The following is his description of those events, as recorded in Polish in 1942 and held at the Hoover Archives at Stanford University:
Early on the morning of 10 February 1940, the Russians came to our home, and immediately searched the place. Then they told us to get dressed and pack our things. They told us not to take many things, because they were moving us only temporarily. They said that they will be involved in the war between Russia and Germany, and that they wanted to protect us from harm.
Then they took us to the railway station and loaded us into a cargo wagon, for our twelve families. During the night, the train started its journey, and we were very cold and uncomfortable, and they did not give us any food or water. When we stopped at certain stations, people carried out the bodies of those who had died of hunger and exhaustion. At these stations, Russian police would call us to get water and food, and they led the people with bayonets on their rifles. When they brought the water and food, everyone wanted to drink as soon as possible, because they were very thirsty. But once they had drunk, they wanted to eat, but they could not, because there were many worms in the soup.
This is how we travelled for an entire month, at which point they told us to disembark because we had reached the Archangelsk Oblast. Sleds arrived for us and took us to the Work Camp. It took a day and a half to cover the 100 kilometers from the train station.

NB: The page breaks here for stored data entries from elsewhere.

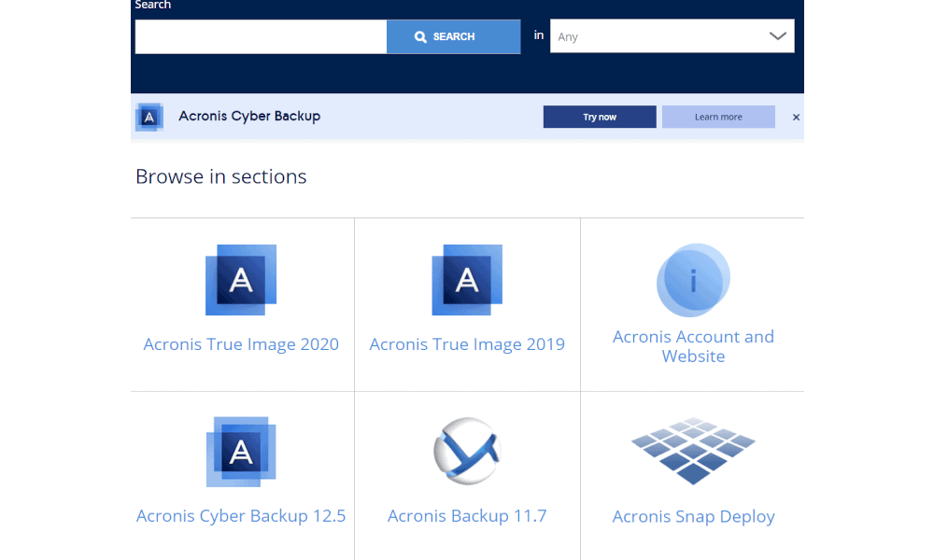This screenshot has height=560, width=934.
Task: Click the Acronis Backup 11.7 sphere icon
Action: coord(467,452)
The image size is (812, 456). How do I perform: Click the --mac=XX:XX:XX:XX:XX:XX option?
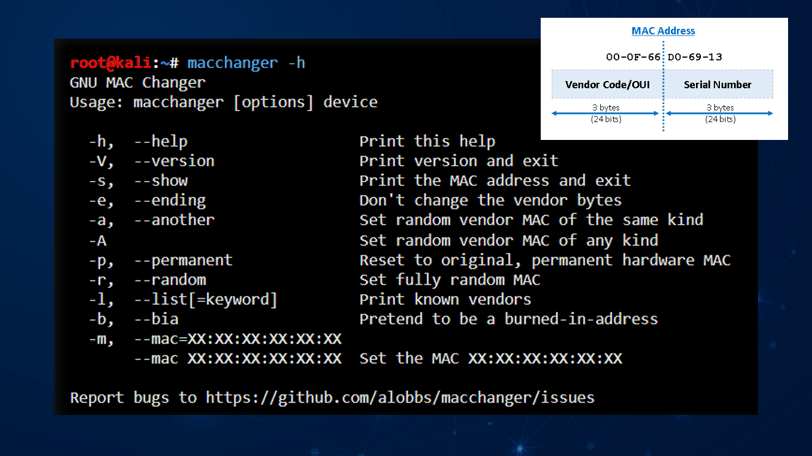(237, 339)
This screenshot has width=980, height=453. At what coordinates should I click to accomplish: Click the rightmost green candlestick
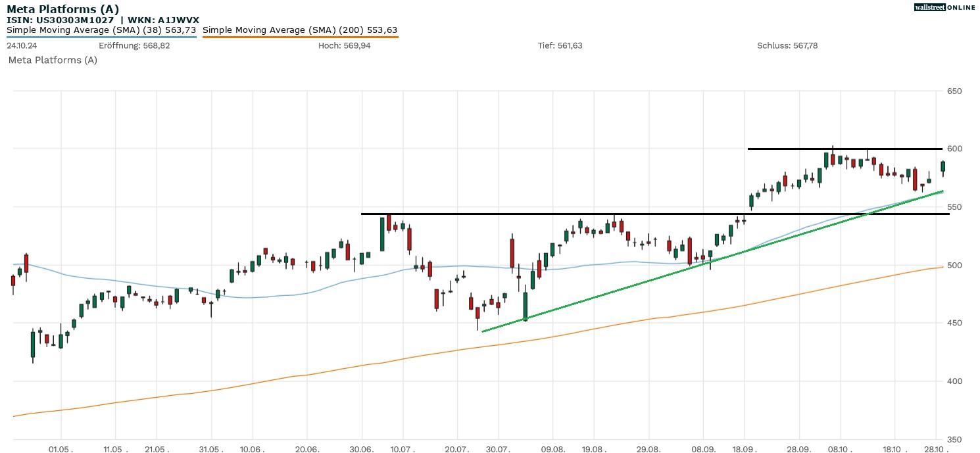(943, 166)
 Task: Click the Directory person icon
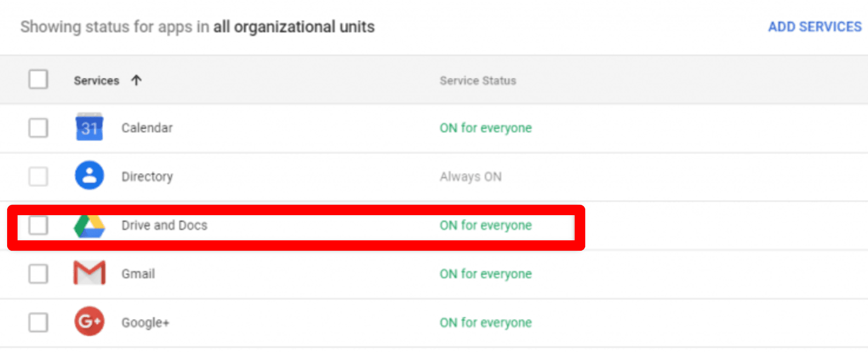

At the Work Camp, we were assigned to a barrack that was filled with bedbugs, fleas, and other insects. As soon as we were settled, the Commandant came and made us go to work in the forest, where we could not earn anything. They said that if we reached the prescribed norm, we would get a lot of money, but those who did reach the norm still did not get the money they promised.
For 15 days of hard work, meeting the norm, one should have received 15 roubles. As for the food, we were allowed to buy one kilogram of bread per working person, and 200 grams of bread for a non-working person. This is how we lived for more than a year.
My father worked at cutting the trees, and later, at loading the tree trunks onto the wagons, and he also did not earn more. Were it not for the things we had brought with us and were able to sell, we would have perished within two months.
There were 700 people in our Work Camp, but when we left, there were less than 600 people. My father’s brother was deported to Russia with us, but they later took him to the Regional City to work as a bookbinder. He did not work there long, then they sent him to Archangelsk, and we do not know what happened with him after that.
When ‘amnesty’ was declared, they sent us from the Work Camp, using the money we had earned, and sent us all over Russia. They sent us to collective farms in Uzbekistan. We lived there in such poverty that people had to steal to survive; or catch dogs to eat. Later, the Polish Army was formed in the southern USSR, and I joined the Cadets, while Father enlisted in the Army. My mother and sister were sent to Africa, and I don’t know where my father is, or what has happened to him.